**What to produce**
Leave out the pictures and reproduce all of the data exactly.

== Entries supplied ==

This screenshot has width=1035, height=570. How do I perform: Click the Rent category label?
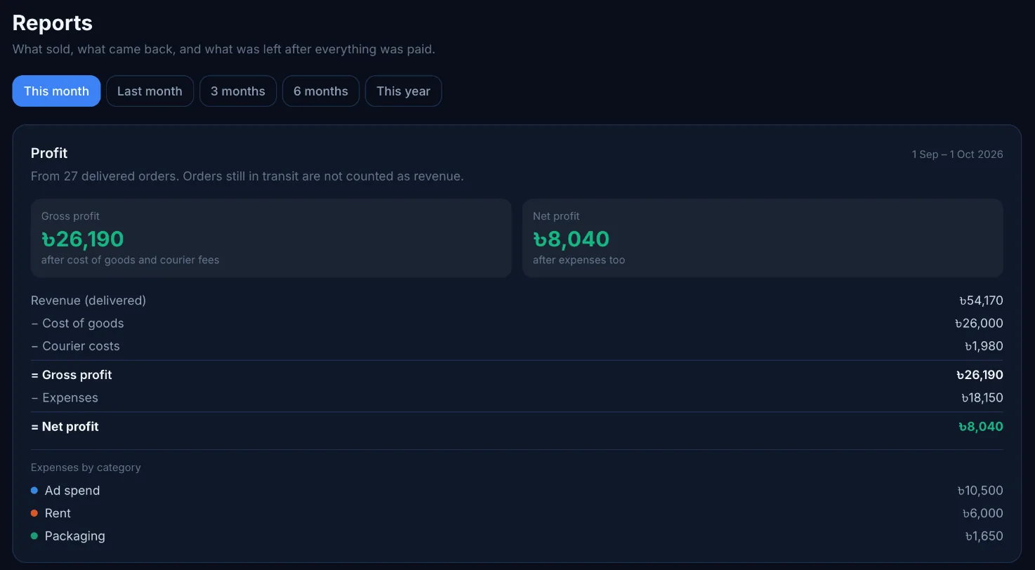tap(58, 513)
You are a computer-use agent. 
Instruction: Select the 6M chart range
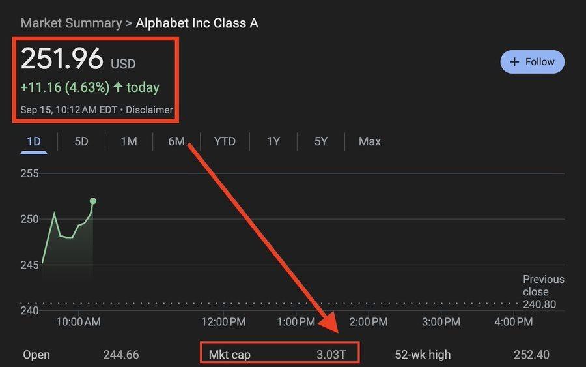click(x=176, y=141)
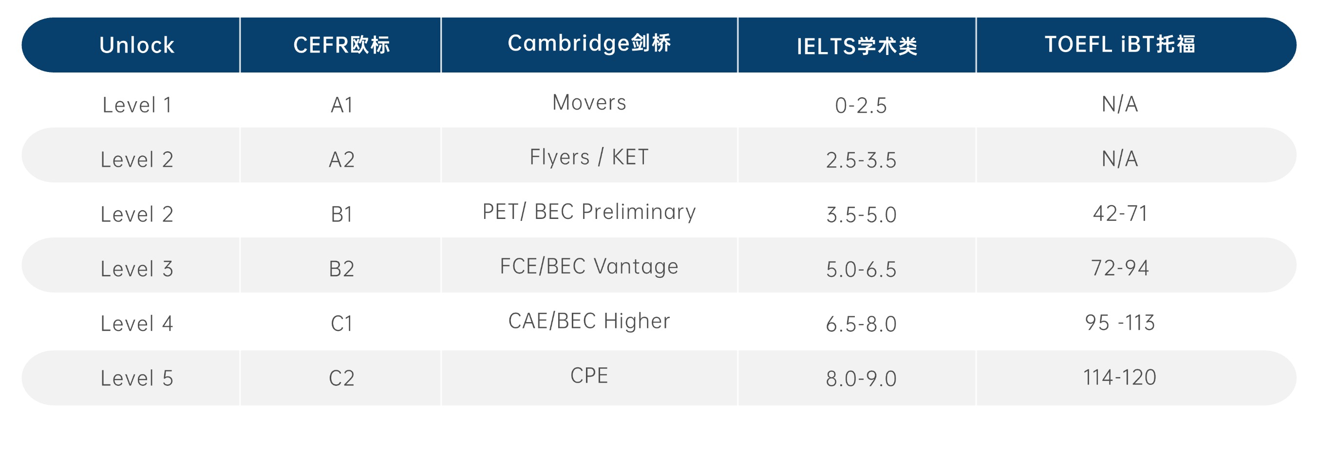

===

**Response**
This screenshot has width=1035, height=570. How do I perform: Click the Rent category label?
tap(58, 513)
You are a computer-use agent. 
Instruction: Select the 6M chart range
click(x=176, y=141)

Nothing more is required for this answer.